The next stage that occurs in the GPU pipeline is what is known as clipping . As you can understand, not the whole image is displayed on the screen, but only a part of the scene will be seen on the screen, so everything outside the screen must be cropped (the screen space is called View- Volume). This way, hardware resources will not be wasted in the following stages by having to process parts of the graph that will not serve any purpose.

Rasterization or rendering (Rasterization)

Now that we have the vertices for the triangulation and just the clipping to display, we need to create pixels for the frames . The GPU compute units will take care of this again, converting everything inside the polygons to pixels.

Fragment Processing

In this step, the GPU, through its shader units or a shader called Fragment Shader, will apply the necessary color, texture, lighting , etc., to the pixels obtained in the previous step. Of course, other tasks such as Ray Tracing, anti-aliasing, etc. are also carried out in modern graphics cards.

Per-Fragment Operation

Now the pixels of the graphic that you want to generate already have their color, texture, position, and everything you need. It is the moment in which the GPU saves it in the framebuffer or frame buffer . Specifically, the frames created will be grouped in what is called Default-Framebuffer.

For some analog interfaces, such as the old VGA, DVI-A, RGA, S-Video, Composite Video, etc., an additional step was needed to transform the framebuffer data, i.e. frames, into an analog signal.
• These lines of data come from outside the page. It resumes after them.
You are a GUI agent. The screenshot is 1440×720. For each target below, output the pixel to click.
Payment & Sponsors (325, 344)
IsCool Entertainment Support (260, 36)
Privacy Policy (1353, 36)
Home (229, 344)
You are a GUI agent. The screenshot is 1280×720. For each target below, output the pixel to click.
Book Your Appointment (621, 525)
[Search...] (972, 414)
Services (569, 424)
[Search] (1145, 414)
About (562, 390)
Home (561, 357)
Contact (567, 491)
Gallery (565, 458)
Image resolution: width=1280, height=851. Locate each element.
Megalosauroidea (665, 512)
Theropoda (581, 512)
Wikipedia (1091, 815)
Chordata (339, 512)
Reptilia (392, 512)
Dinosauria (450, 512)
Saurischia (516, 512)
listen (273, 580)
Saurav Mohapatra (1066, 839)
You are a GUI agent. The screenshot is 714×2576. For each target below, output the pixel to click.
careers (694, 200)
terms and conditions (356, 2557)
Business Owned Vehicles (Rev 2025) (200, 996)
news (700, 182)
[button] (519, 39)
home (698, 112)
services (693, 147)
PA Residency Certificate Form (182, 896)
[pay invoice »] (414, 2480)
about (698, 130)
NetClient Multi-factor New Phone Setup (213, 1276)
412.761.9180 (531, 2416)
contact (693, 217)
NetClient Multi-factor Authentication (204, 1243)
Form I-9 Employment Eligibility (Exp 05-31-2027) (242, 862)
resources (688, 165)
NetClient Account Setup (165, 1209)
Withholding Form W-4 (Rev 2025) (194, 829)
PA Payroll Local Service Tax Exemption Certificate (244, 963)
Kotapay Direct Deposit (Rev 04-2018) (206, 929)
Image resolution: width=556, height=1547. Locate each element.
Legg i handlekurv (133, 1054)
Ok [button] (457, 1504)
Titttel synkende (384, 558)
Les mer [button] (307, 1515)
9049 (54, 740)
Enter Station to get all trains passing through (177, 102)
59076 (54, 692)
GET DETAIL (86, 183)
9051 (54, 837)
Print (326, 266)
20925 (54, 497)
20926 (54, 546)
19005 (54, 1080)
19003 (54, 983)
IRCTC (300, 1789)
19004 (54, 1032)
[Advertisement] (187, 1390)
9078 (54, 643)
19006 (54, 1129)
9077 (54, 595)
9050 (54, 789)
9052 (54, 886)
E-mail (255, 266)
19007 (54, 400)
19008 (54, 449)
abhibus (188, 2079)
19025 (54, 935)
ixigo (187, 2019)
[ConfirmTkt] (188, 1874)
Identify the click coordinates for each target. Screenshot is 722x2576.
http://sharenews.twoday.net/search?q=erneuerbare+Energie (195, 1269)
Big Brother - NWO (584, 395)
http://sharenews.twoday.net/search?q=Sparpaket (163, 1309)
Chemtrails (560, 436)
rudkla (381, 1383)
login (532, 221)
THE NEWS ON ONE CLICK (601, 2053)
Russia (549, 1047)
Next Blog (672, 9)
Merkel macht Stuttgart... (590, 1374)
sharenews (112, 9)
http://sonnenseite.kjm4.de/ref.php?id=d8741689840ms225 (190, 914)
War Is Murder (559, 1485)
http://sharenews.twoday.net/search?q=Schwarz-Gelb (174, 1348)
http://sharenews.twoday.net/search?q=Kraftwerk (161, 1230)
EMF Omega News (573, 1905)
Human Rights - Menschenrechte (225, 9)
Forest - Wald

For this, an additional chip called RAMDAC (Radom Access Memory Digital-to-Analog Converter) was used, a converter to pass the digital data that comes out of the GPU into analog to be interpreted by the old screens. Currently, the interfaces are digital, so no such conversion is necessary. They can go directly from the buffer to the monitor.

Finally, the screen displays the rendered image

And, to finish the process, once we have the frames in the buffer, these frames will pass at a certain speed (FPS) to the bus or interface through which the screen is connected to the graphics card so that it refreshes the image. All this process happens in a matter of very little time, since when you perform an action, you instantly have the graph on the screen.